David Ehrlich’s “5 Reasons Why ‘The Social Network’ Does Not Define This Generation” also @ Cinematical

5. It’s a film about men in a generation that’s also about women (I hope).

Alison Willmore’s “The (Homo)Social Network” @ IFC

The suggestion that Aaron Sorkin and David Fincher had an obligation to insert a token “strong lady” character in order to make their film more demographically friendly or underline how their own intentions are separate from their characters is condescending to audiences. The film world still leans incredibly toward male perspectives, male characters and male audiences, and the way to fix that is by supporting and encouraging women making and working in movies, not by implying the need for an artificial quota of “go girl”ness.
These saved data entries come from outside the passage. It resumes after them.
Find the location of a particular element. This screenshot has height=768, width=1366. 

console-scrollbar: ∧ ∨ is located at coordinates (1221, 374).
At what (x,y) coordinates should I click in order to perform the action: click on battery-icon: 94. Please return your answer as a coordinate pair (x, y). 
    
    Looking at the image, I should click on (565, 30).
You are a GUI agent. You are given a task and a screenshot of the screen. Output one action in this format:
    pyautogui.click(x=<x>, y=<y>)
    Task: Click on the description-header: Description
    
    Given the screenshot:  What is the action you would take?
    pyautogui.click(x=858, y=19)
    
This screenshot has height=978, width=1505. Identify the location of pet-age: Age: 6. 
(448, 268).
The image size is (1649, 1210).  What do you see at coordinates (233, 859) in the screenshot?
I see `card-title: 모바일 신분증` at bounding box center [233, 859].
Dana Stevens’ “Is the Facebook movie sexist?” @ Slate

The Social Network presents an odd paradox in its vision of the war between the sexes (which, like all the conflict in this movie, is a real war, brutal and unattenuated). It’s smarter about the way women circulate as objects of male competition, predation, and fantasy than it is about the motivations of individual female characters. The film’s “women problem” doesn’t lie in the fact that many of the women in it (with the exception of Erica Albright and the lawyer played by Rashida Jones) are shallow, self-serving jerks—so are most of the men. But any film capable of putting on-screen as complex and fascinating a jerk as Jesse Eisenberg’s Mark Zuckerberg should be smart enough to do the same for the ladies.